[Stored data]
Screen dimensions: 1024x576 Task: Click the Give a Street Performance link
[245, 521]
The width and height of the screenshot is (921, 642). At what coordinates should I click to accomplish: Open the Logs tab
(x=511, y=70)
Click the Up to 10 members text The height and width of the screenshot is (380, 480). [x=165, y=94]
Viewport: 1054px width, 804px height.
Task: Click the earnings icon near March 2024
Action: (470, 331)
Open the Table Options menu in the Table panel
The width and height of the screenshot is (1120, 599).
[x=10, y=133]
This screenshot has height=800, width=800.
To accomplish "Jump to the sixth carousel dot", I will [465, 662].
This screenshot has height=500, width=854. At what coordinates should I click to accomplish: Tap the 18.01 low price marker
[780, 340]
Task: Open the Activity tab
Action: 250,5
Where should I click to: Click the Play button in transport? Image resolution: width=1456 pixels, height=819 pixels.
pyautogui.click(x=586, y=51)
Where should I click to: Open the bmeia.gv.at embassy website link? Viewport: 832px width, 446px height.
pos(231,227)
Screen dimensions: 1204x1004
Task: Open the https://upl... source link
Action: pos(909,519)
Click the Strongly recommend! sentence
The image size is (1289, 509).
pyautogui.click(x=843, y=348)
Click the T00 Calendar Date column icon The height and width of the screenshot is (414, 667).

__EXERCISE OBJECTIVE__.
Output exactly the lines from the one containing "Where should I click to: Click" through the last line of the entries, both ends included.

__ANSWER TO THIS EXERCISE__.
Where should I click to: Click the Play button in transport? Image resolution: width=1456 pixels, height=819 pixels.
pyautogui.click(x=586, y=51)
Where should I click to: Open the bmeia.gv.at embassy website link? Viewport: 832px width, 446px height.
pos(231,227)
Screen dimensions: 1204x1004
Task: Open the https://upl... source link
Action: pos(909,519)
Click the Strongly recommend! sentence
The image size is (1289, 509).
pyautogui.click(x=843, y=348)
Click the T00 Calendar Date column icon The height and width of the screenshot is (414, 667).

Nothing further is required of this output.